§ Required work:
A – In the crash debugging procedure, which command collects swap information on HP-UX?
B – Print the passage of the crash debugging procedure starting with "The adplus.vbs command" and going on through "the following commands.".

ProcedureTo Collect Debug Data on a Application Server Crashed Process

Use this task to collect data when a Application Server process has stopped (crashed) unexpectedly. Run all the commands on the actual machine where the core file(s) were generated.

  1. Collect the general system information as explained in To Collect Required Debug Data for Any Application Server Problem.

  2. Collect the swap information

    Solaris

    swap -l

    HP-UX

    swapinfo

    Linux

    free

    Windows

    Already provided in C:\report.txt.

  3. Collect the system logs.

    Solaris, Linux

    /var/adm/messages/var/log/syslog

    HP-UX

    /var/adm/syslog/syslog.log

    Windows

    Go to Start->Settings->Control Panel->Event Viewer->Select Log, and then click Action->Save Log File As and enter a name for the resulting file.

  4. Collect the core files (called “Crash Dumps” in Windows).

    • Solaris

      See 2.2 Configuring Solaris OS to Generate Core Files if a core file was not generated.

    • Linux

      Core dumps are turned off by default in the /etc/profile file. You can make user-specific changes by editing your ~/.bash_profile file. Look for the following line:


      ulimit -S -c 0 > /dev/null 2>&1

      You can either comment out the entire line to set no limit on the size of the core files or set your own maximum size.

    • Windows

      Generate a crash dump during a crash of Application Server by using the following commands:

      Get the appserv process PID:


      C:\windbg-root>tlist.exe

      Generate a crash dump when the appserv process crashes by executing the following commands:


      C:\windbg-root>adplus.vbs -crash -FullOnFirst -p appserv-pid -o C:\crashdump_dir

      The adplus.vbs command monitors appserv-pid until it crashes and generates the dmp file. Provide the complete generated folder under C:\crashdump_dir.


      Note –

      If you have not installed the Debugging Tools for Windows, you can use the drwtsn32 -i command to select Dr. Watson as the default debugger. Use the drwtsn32 command, check all options, and choose the path for crash dumps. Then provide the dump and the drwtsn32.log files.


  5. (Solaris only) For each core file, provide the output of the following commands.


    cd server-root/bin/https/bin
    file corefile
    pstack corefile
    pmap corefile
    pflags corefile
    
  6. (Solaris only) Archive the result of the pkg_app script (one core file is sufficient).


    ./pkg_app.ksh application-pid corefile
    

    Note –

    The Sun Support Center must have the output from the pkg_app script to properly analyze the core file(s). For more information on how to run the pkg_app script, see 2.3.2 Running the pkg_app Script.

    All these commands must be executed on the machine on which the core file(s) are generated.

§ Given material:
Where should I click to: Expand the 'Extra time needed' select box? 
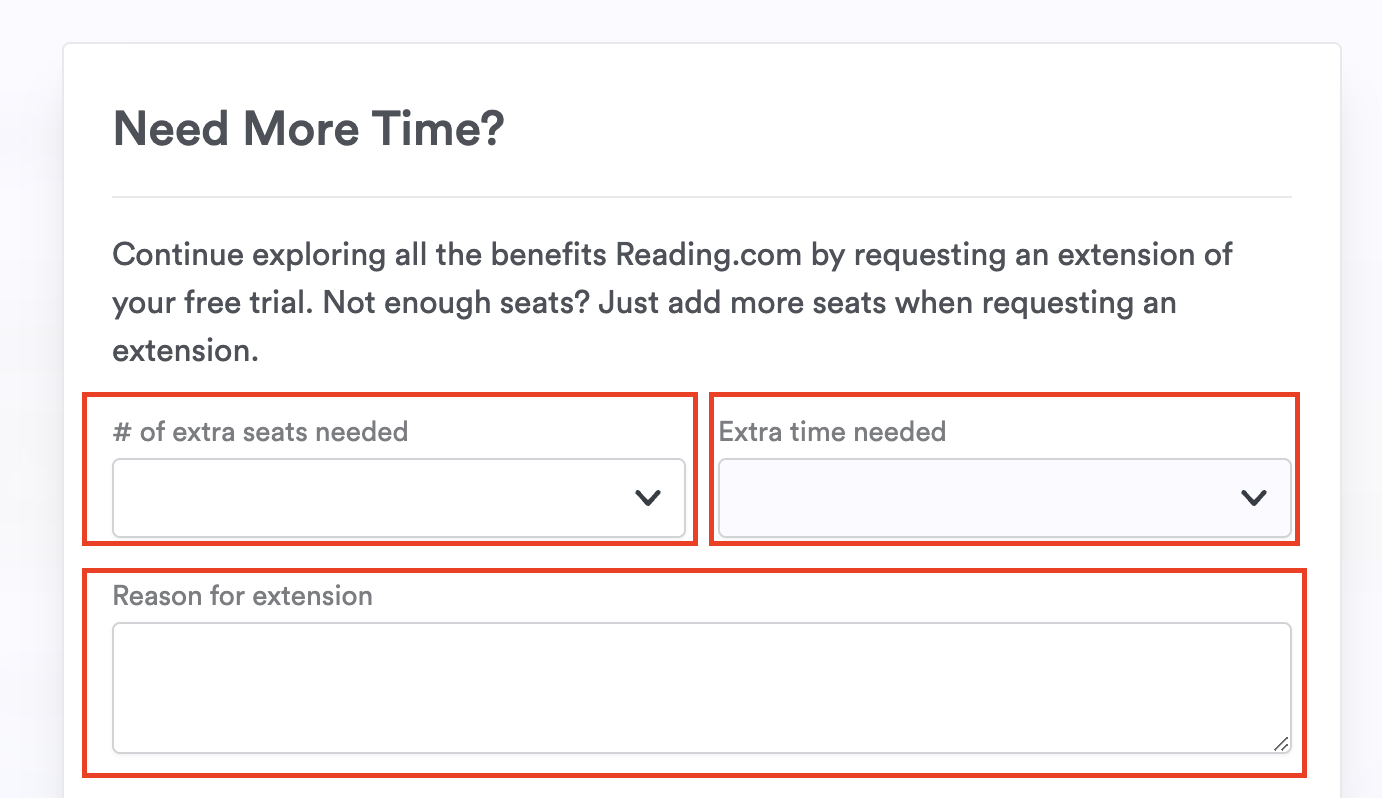[1004, 497]
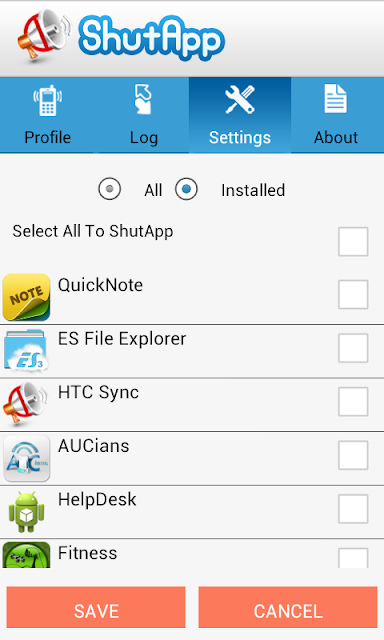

§ Task results:
A – swapinfo

B –
The adplus.vbs command monitors appserv-pid until it crashes and generates the dmp file. Provide the complete generated folder under C:\crashdump_dir.


      Note –

      If you have not installed the Debugging Tools for Windows, you can use the drwtsn32 -i command to select Dr. Watson as the default debugger. Use the drwtsn32 command, check all options, and choose the path for crash dumps. Then provide the dump and the drwtsn32.log files.


  5. (Solaris only) For each core file, provide the output of the following commands.